■ THE TASK ■
Without the pictures, retype exactly the lines from the top of the entries below through the line that contains "Task: Click the product".

-- MATERIAL FOR THE TASK follows --

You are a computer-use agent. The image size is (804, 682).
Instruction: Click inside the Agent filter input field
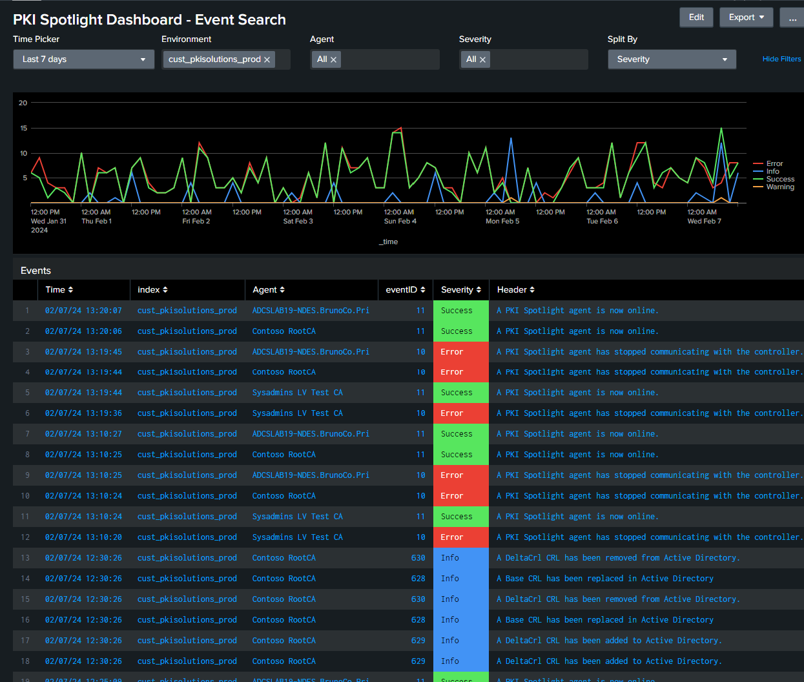pos(387,59)
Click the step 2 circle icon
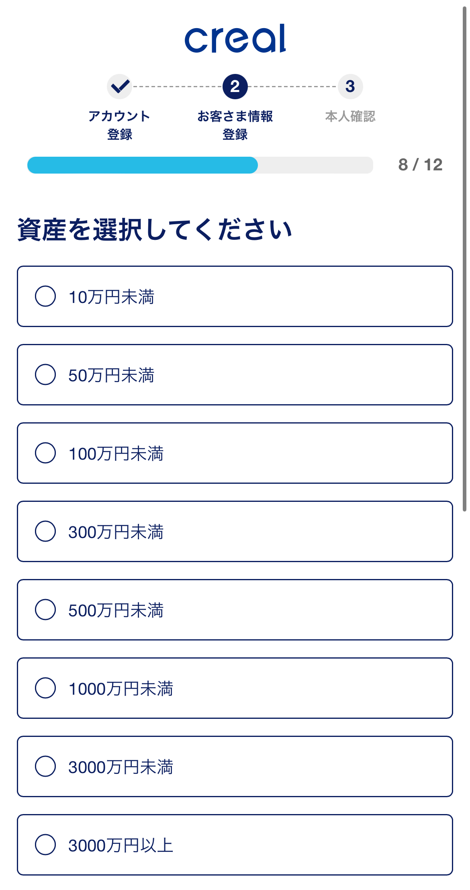 click(x=235, y=86)
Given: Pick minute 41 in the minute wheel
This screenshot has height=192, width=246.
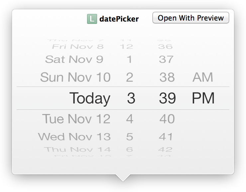Looking at the screenshot, I should point(166,136).
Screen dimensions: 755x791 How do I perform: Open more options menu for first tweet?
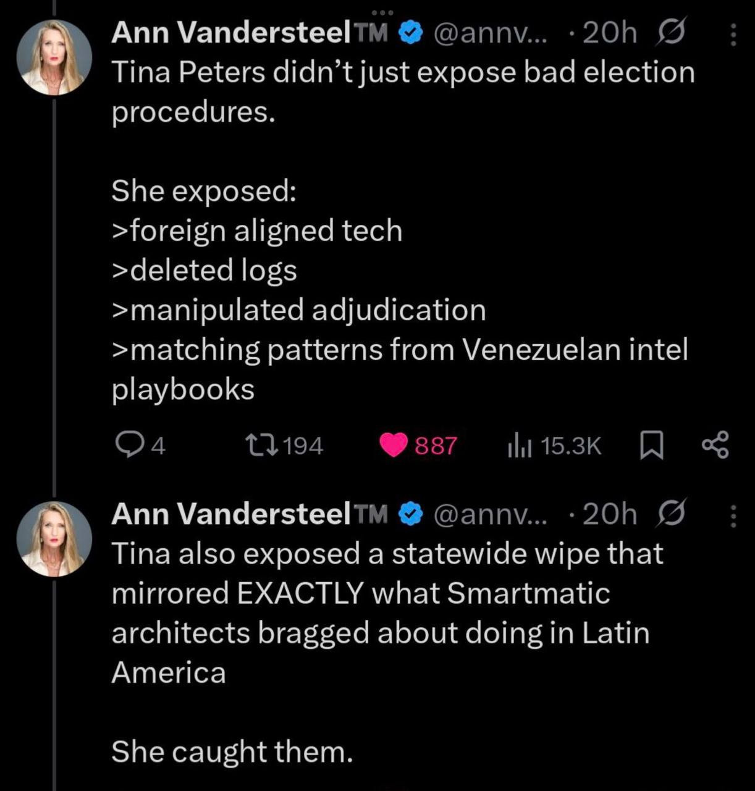pos(733,35)
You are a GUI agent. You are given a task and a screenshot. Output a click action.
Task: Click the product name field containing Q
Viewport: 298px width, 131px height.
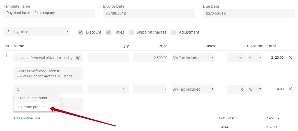pyautogui.click(x=48, y=89)
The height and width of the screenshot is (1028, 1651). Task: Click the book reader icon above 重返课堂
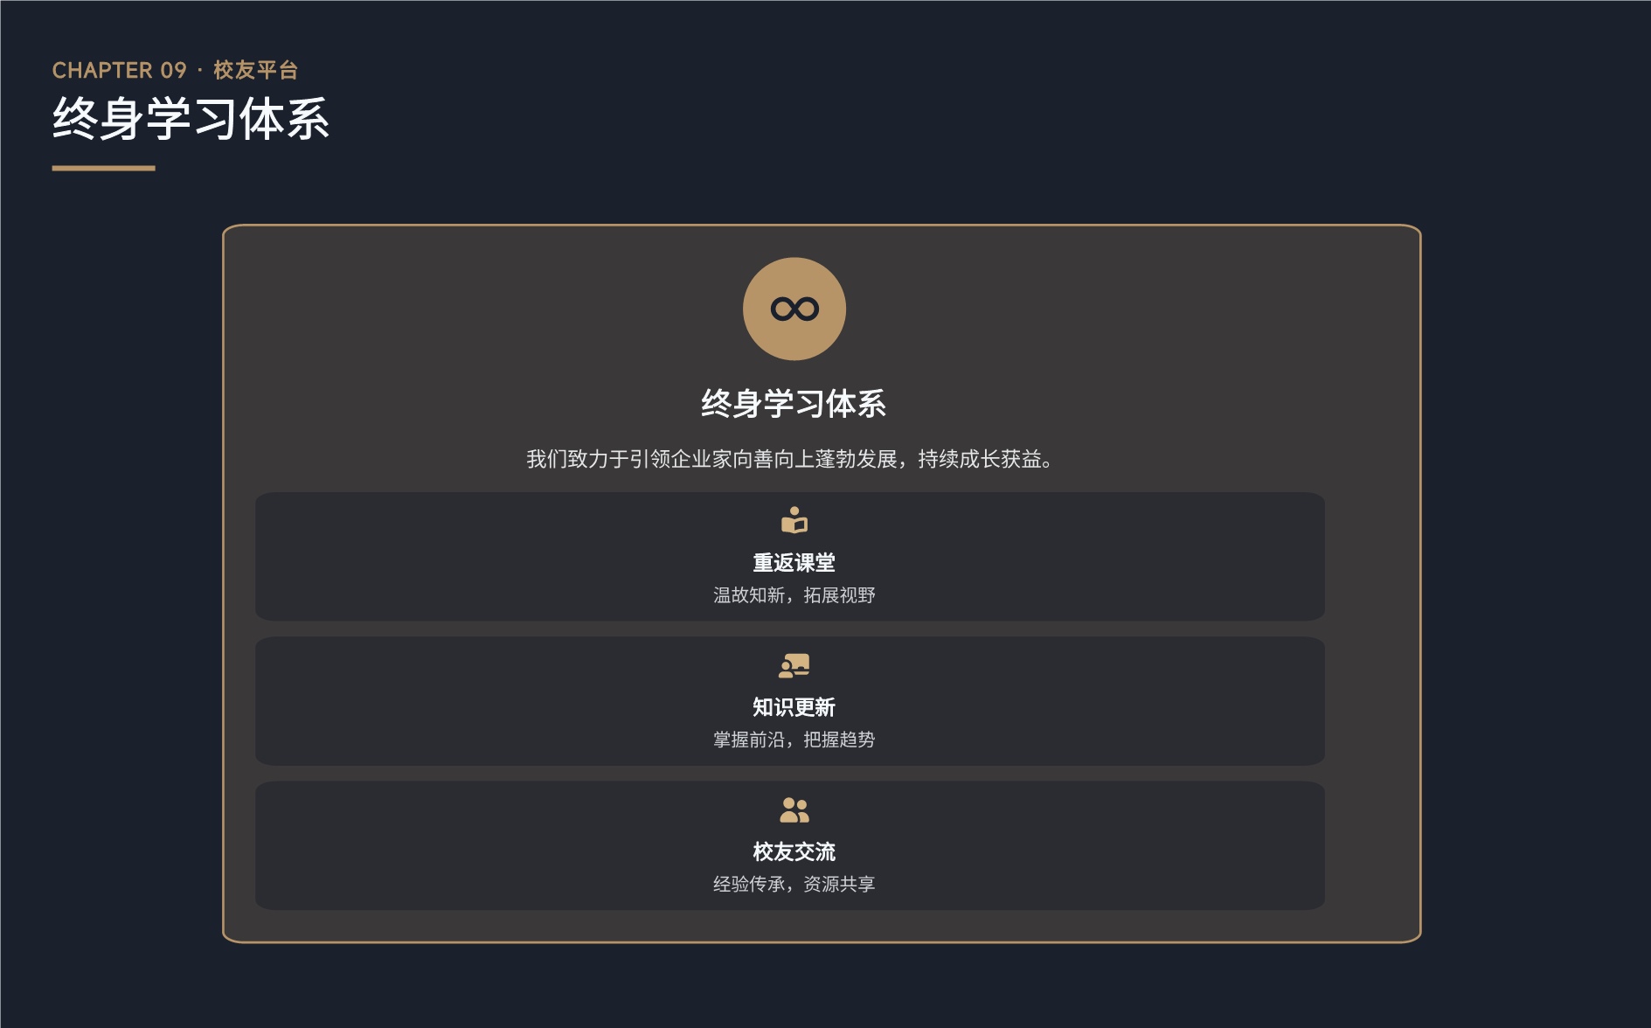click(794, 520)
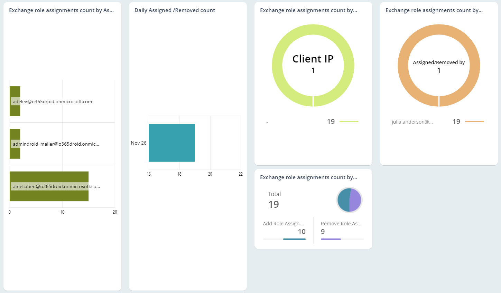This screenshot has height=293, width=501.
Task: Click the teal Add Role progress bar
Action: coord(294,239)

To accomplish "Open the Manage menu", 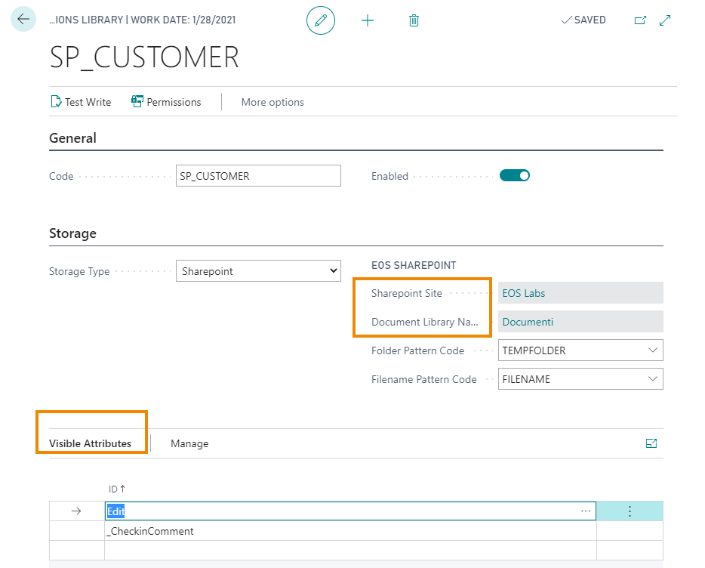I will [189, 443].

-- MATERIAL FOR THE TASK concluded --

■ OUTPUT OF THE TASK ■
You are a computer-use agent. The image size is (804, 682).
Instruction: Click inside the Agent filter input field
pos(387,59)
Click the step 2 circle icon
 click(x=235, y=86)
Given: Pick minute 41 in the minute wheel
This screenshot has height=192, width=246.
Looking at the screenshot, I should point(166,136).
Screen dimensions: 755x791 How do I perform: Open more options menu for first tweet?
pos(733,35)
You are a GUI agent. You are given a task and a screenshot. Output a click action.
Task: Click the product name field containing Q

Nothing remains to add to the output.